Wright expanded on his decision to have Charles Barkley, Bill Cunningham, Herb Magee and George Raveling be his presenters at the dedication ceremony.

“Growing up in Philadelphia and being a part of the Philadelphia basketball world, the Philadelphia basketball family made such an impact on me,” he said. “I wanted to go with the guys from my hometown who were part of my Philadelphia basketball education. This is exactly why I chose the four of them, and in different ways.

“Herbie Magee is just a legend, having recruited me out of high school, and I’ve learned so much from him. Charles being such a good friend and one of the greatest basketball players in Philadelphia. Billy C., great friends with Coach Mass and he brought a championship to Philly. Next, George Raveling being Mr. Villanova and Philadelphia.

Now all that’s left is his Hall of Fame speech, which is still a work in progress.

“It’s like an essay, I have to leave at the last minute,” Wright said. “There are 16 inductees this year, the biggest class ever, so we’re really limited. My challenge is that I don’t want to say too many names and then leave out the others, so I have to figure that out. “

A summer filled with wounds

Villanova certainly had issues with injuries and COVID-19 last year, but the Wildcats’ woes lingered until the summer.

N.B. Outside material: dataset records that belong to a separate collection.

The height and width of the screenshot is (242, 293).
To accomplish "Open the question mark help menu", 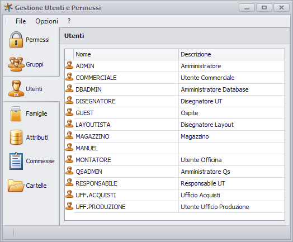I will [x=69, y=21].
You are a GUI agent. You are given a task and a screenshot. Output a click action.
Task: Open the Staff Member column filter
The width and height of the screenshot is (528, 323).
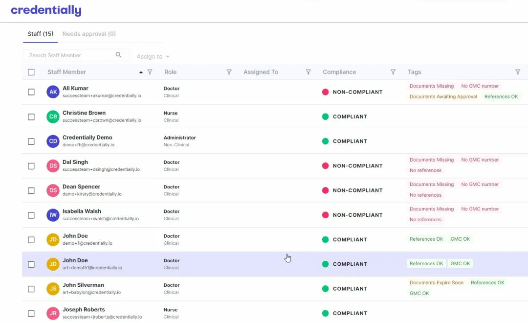point(150,72)
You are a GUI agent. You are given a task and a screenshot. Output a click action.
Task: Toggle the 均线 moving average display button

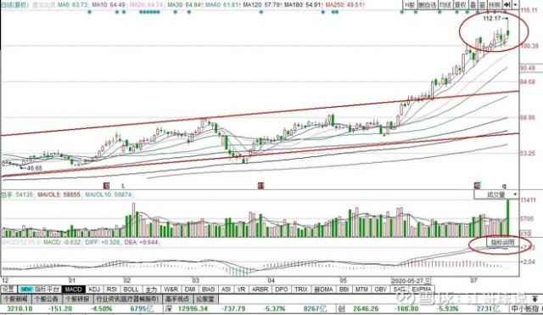(445, 5)
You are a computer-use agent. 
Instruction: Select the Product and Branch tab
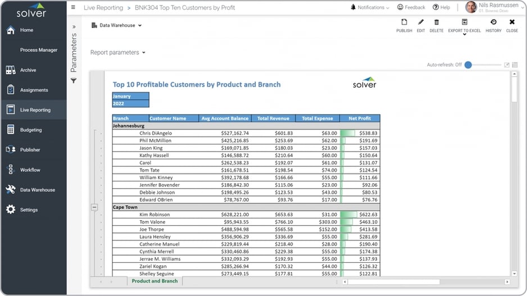(154, 281)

On the bright side for Villanova, almost everyone is back and allowed to resume their basketball activities. However, there was a pretty long list of complications, injuries, and just overall bad luck.

Wright revealed that Caleb Daniels had remaining issues from his battle with COVID-19 that he struggled with. As a result, he missed most of the summer and wasn’t cleared until the very end of July.

Jermaine Samuels has had successful finger surgery. It was initially reported that Samuels had injured his finger after the Wildcats moved to Bubbleville. He ended up playing in 25 of 26 games last season. Surgery corrected a broken finger, and he was also absent until the end of July.

First year goalie Angelo Brizzi had complications with his adenoids and missed a lot of time. He ended up having his tonsils removed.

To top it off, Justin Moore and Brandon Slater were in a car accident. Moore suffered a concussion as a result of the incident, but both players are now fine.

Collin Gillespie and Dhamir Cosby-Roundtree continued their rehabilitation after their late season injuries.

“Everyone is 100%, everyone is back, Collin included, but Dhamir is still progressing slowly,” Wright said. “Still not 100%. Part being he’s been out for so long and conditioned, and part is still with his shin.

Cosby-Roundtree is the only question mark remaining on Villanova’s now-thinned injury list, and Wright plans to do another assessment on a schedule for a comeback once training begins next month.